Progress toward material happiness, the Srimad-Bhagavatam states, is always illusory. Endeavors for such progress "result only in a loss of time and energy, with no actual profit." (Bhag. 7.6.4) And that's no exaggeration. Try subtracting the millions killed and maimed in auto accidents from the billions of dollars the auto industry has added to the gross national product. At best, you get zero.
Not only is material advancement unprofitable, but "the results one obtains are inevitably the opposite of those one desires." (Bhag. 7.7.41) For example, such a formidable health menace as air pollution from auto exhaust is the result of attempts to improve public health and the urban environment. And if we think we can escape from auto exhaust by adopting, say, electric cars, or solar cars, we will find other disadvantages to contend with. That's the nature of material progress.

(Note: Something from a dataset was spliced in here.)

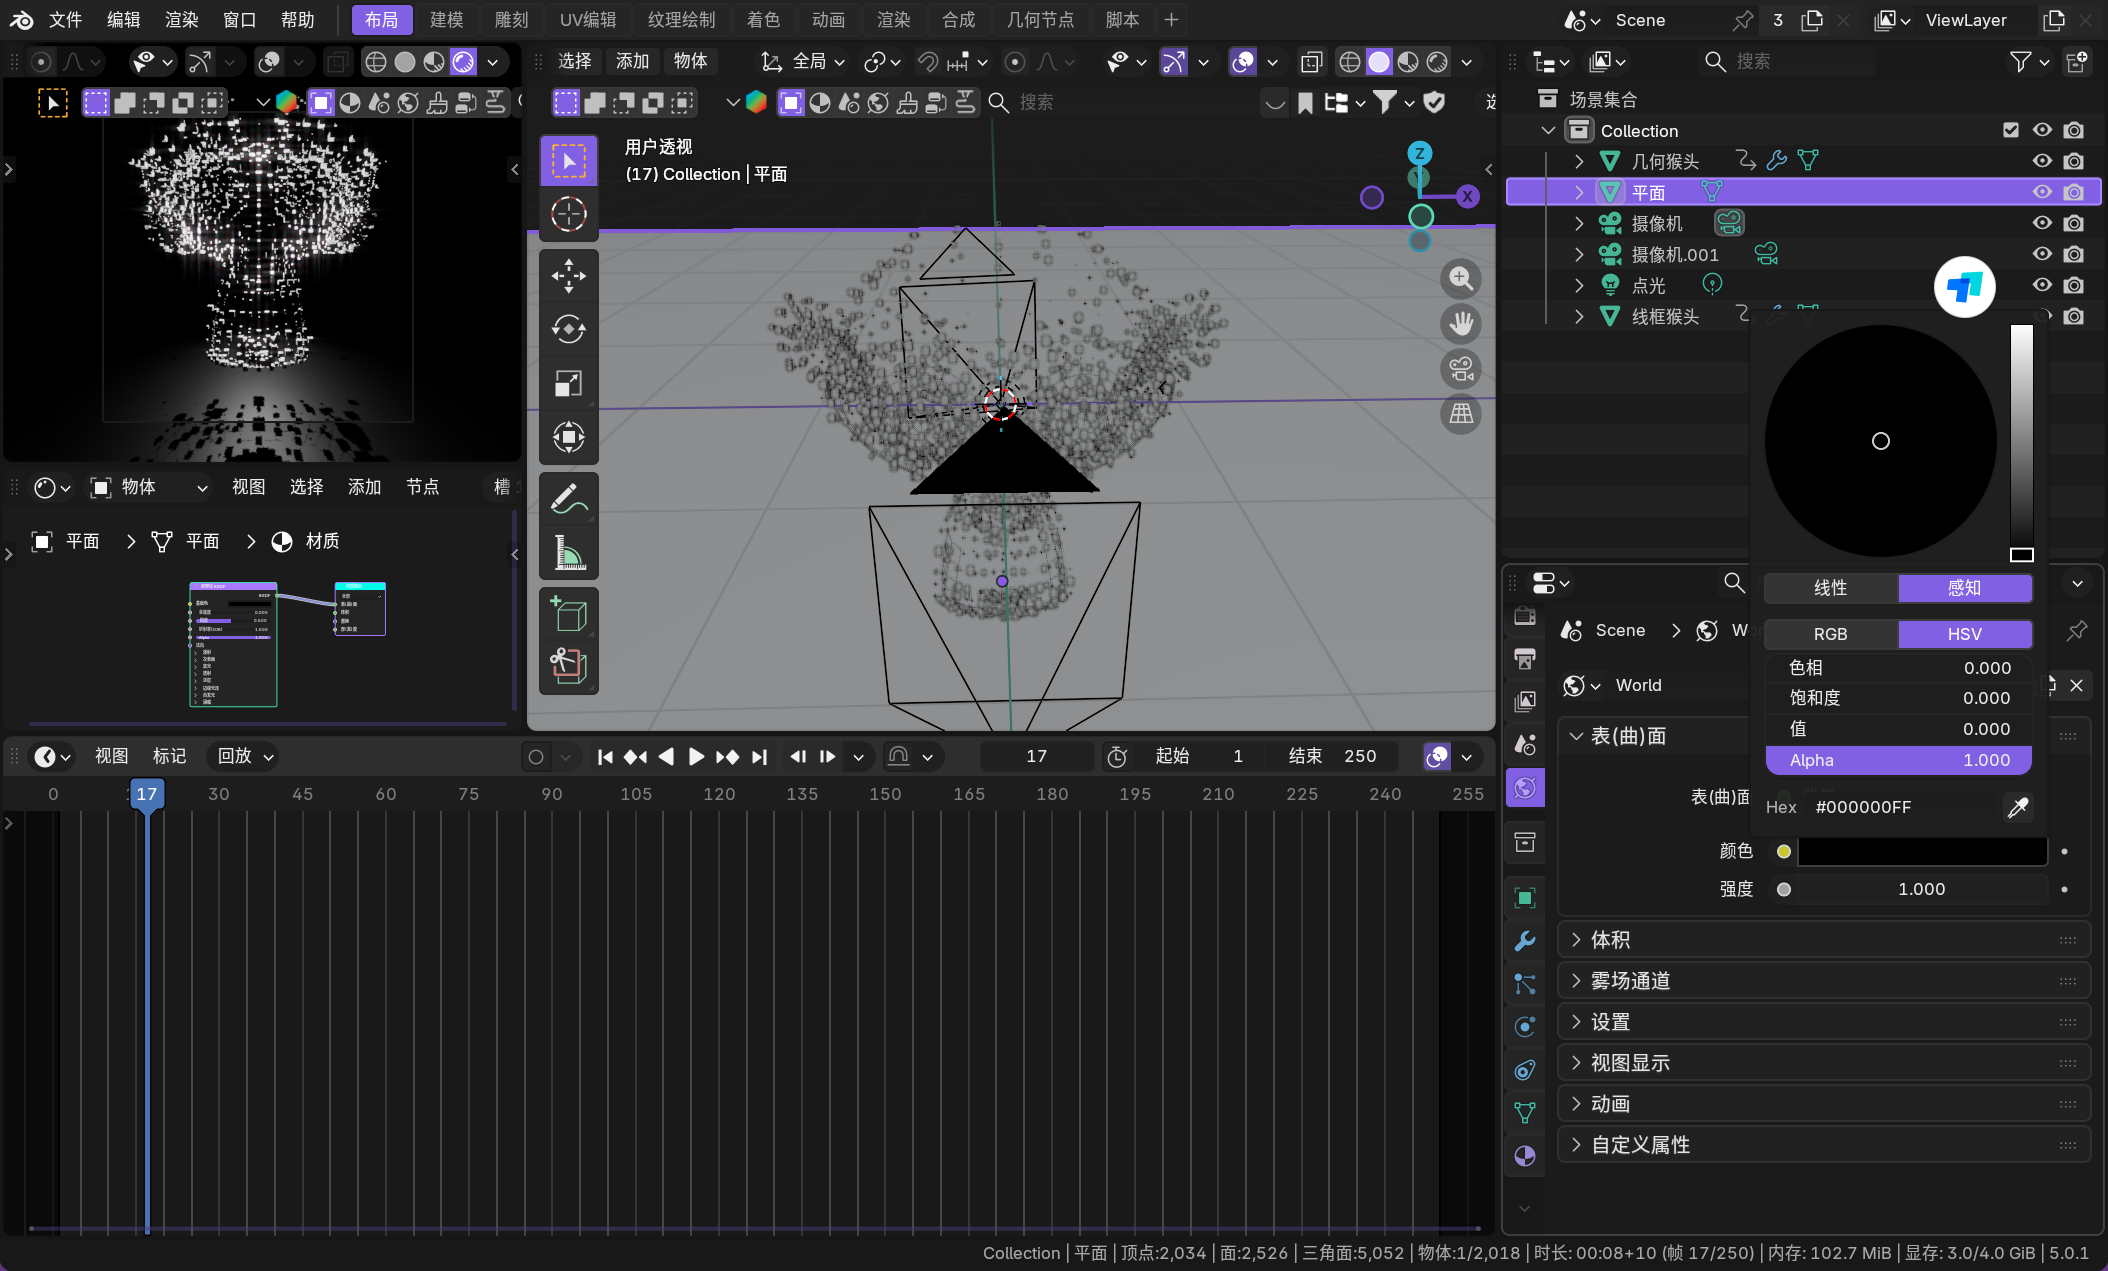
Task: Select the Measure ruler tool
Action: coord(568,552)
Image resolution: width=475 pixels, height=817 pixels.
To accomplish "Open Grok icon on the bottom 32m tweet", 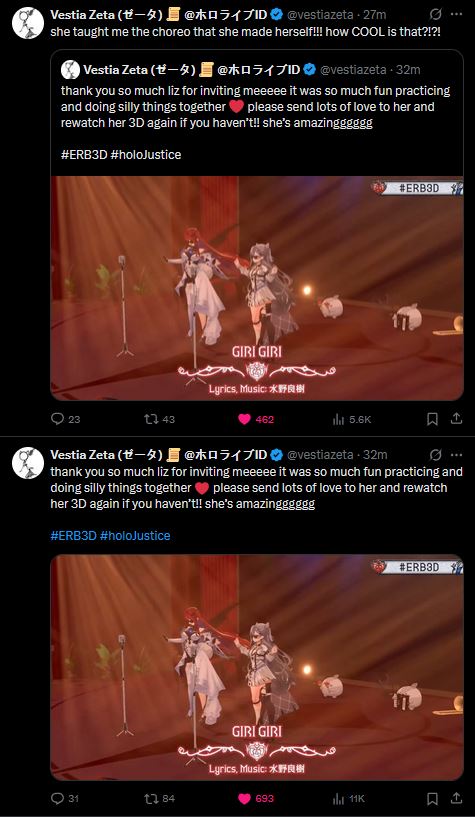I will (436, 455).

In addition to being self-defeating, material progress diverts our attention from spiritual progress. The Vedas recommend, therefore, that instead of wasting time pursuing illusory material progress, people should live simply and peacefully, devoting their time, energy, and creative intelligence to the service of the Supreme Person, Krsna, and thus free themselves from the cycle of birth and death. Until we are free from the miseries of repeated birth and death, there is no question of a higher standard of living.
A devotee of Krsna will admit that, as things stand now, the automobile is a practical necessity, and he'll use the automobile to take Krsna consciousness to every city and town. But he doesn't mistakenly see the auto as a symbol of progress. He sees that when you tally up all the automotive industry's balance sheets, you find an extremely poor business record: eighty years of hard work and no profit.